____ Фрагмент текста
Это был Николай Александрович Соловьев-Несмелов, автор многих народных и детских рассказов, а также полной биографии поэта Сурикова, его личного близкого друга, – добрейший и честнейший человек, скромный и бескорыстный. Днем, во время служебных занятий, он был деловитым, как я уже сказал, почти до сухости, а по субботним вечерам, когда мы все чаще и чаще стали встречаться, мечтательным добряком, любившим время от времени пошутить и посмеяться. Но странно, что веселость его была какая-то тоже мечтательная, как будто грустью обвеянная. Он любил называть себя «скитальцем родной земли», верил в народ и в людей вообще, в молодежь в особенности, почитая ее как «благородную душой». И если приходилось иногда в ком-нибудь разочаровываться, то он говорил:

– Ну, это его кто-нибудь сбил. Сам он не мог так думать и поступать.
________
- [Задания]:
**A.** Определите, соответствует ли каждое утверждение фрагменту о Соловьеве-Несмелове: (i) он написал полную биографию поэта Сурикова; (ii) днем, на службе, он был мечтательным и шутливым; (iii) он называл себя «скитальцем родной земли». На каждое утверждение ответьте «да» или «нет» и приведите решающие слова фрагмента дословной цитатой.
**B.** Напишите продолжение фрагмента о Соловьеве-Несмелове, начиная после его последней фразы.
Материалы для работы с фрагментом не понадобятся.
____ Исходные данные
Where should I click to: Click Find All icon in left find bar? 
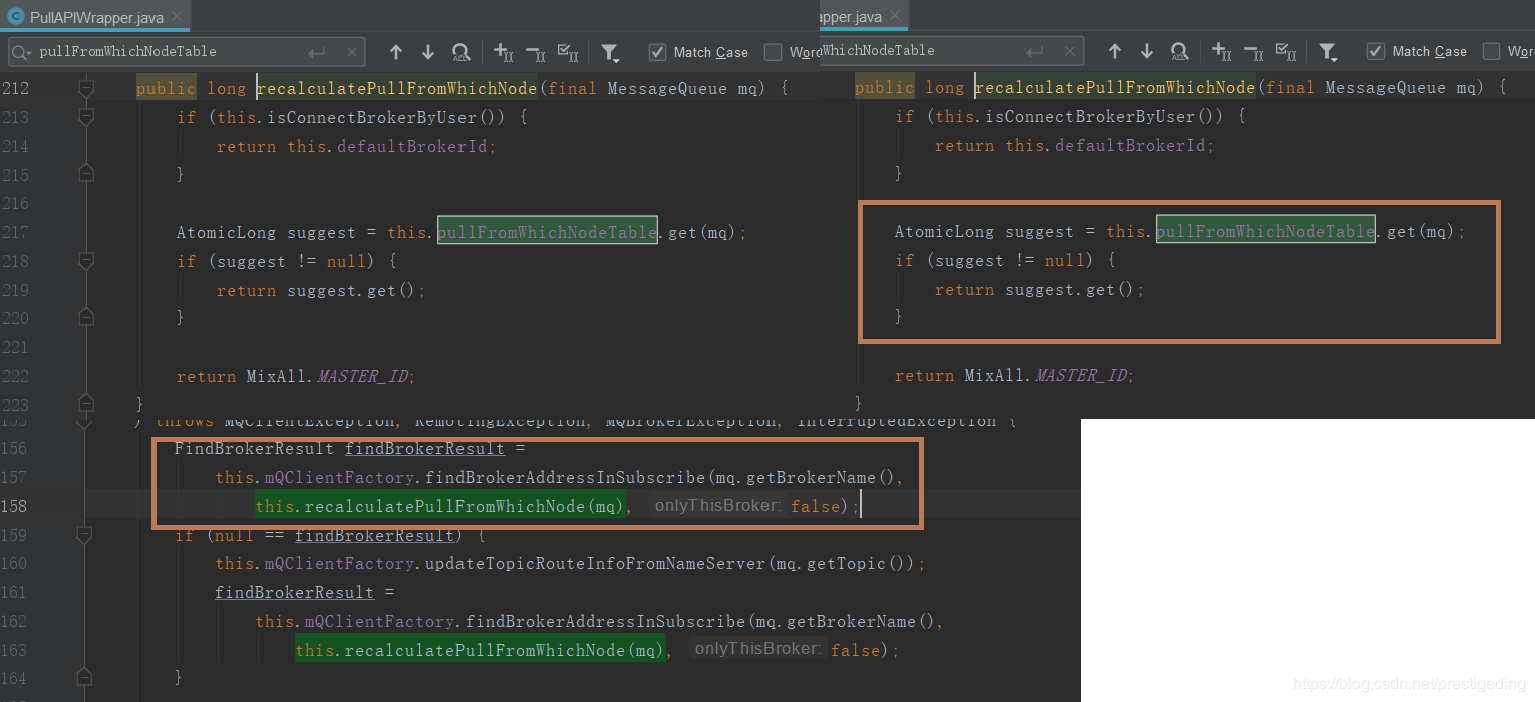coord(460,52)
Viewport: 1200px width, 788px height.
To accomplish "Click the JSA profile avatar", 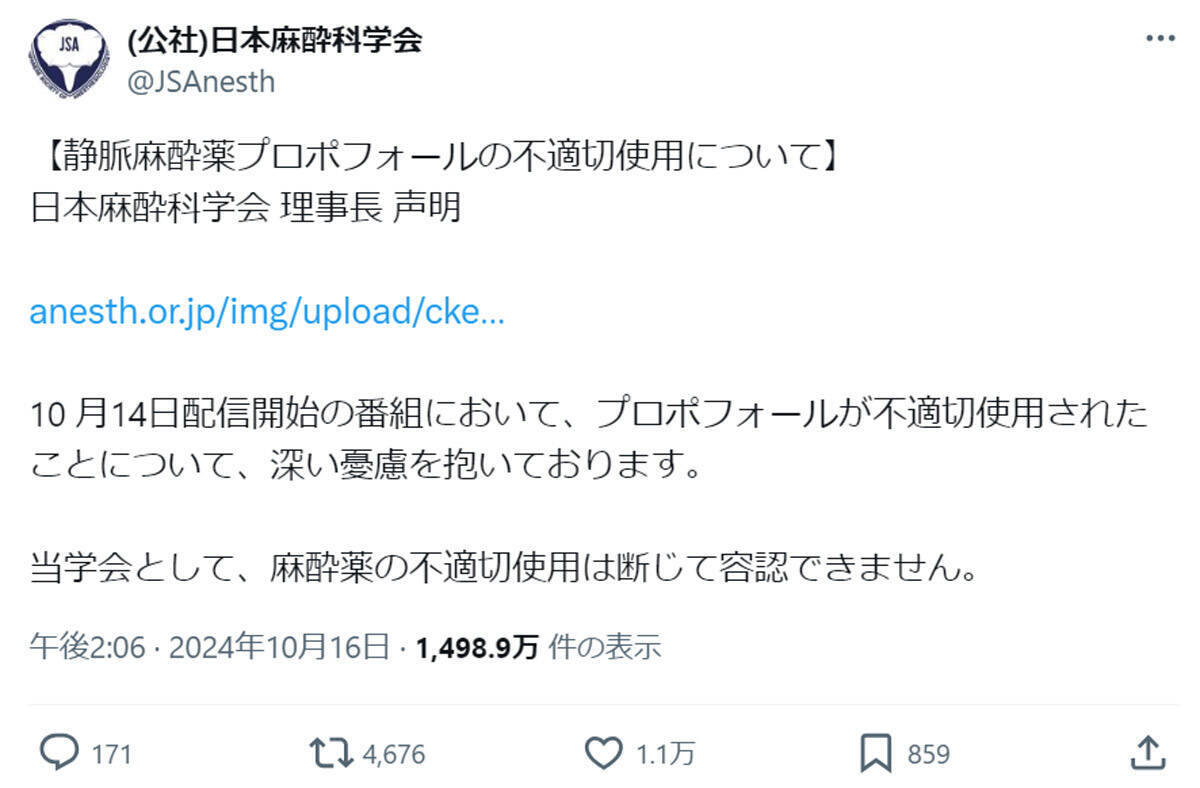I will tap(69, 58).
________
- [Ответы к заданиям]:
**A.**
(i) Да: «а также полной биографии поэта Сурикова».
(ii) Нет: «Днем, во время служебных занятий, он был деловитым, как я уже сказал, почти до сухости».
(iii) Да: «Он любил называть себя «скитальцем родной земли»».

**B.**
Для молодых писателей Николай Александрович был истинным другом.

– В гору! В гору, молодой человек! – говаривал он по вечерам на субботниках. – Кто не идет в гору, тот пропадает. Работайте, пробивайтесь! Но идите только в гору, а не под гору. Жизнь сильна девятым валом. В затишье – не жизнь, а прозябание. Высокое творческое слово, юное, яркое, пусть ведет вас, молодой друг, на те высоты, откуда открываются широкие горизонты глубокого духа, реальной жизненной правды, истинной красоты и неложного добра.

Подобные слова были нередки во время беседы, и для Соловьева-Несмелова они были очень характерны. Они обнаруживали его действительные взгляды. Эти самые слова написаны им на его портрете, подаренном мне «в знак дружеского расположения».

Когда мне было предложено написать рассказ для «Детского чтения», я невольно спросил Тихомирова:

– А как нужно писать для детей?

Старик улыбнулся.

– Прежде всего, – ответил он, – надо забыть, что пишешь для детей, и не подделываться под детского читателя. Чем проще, тем лучше.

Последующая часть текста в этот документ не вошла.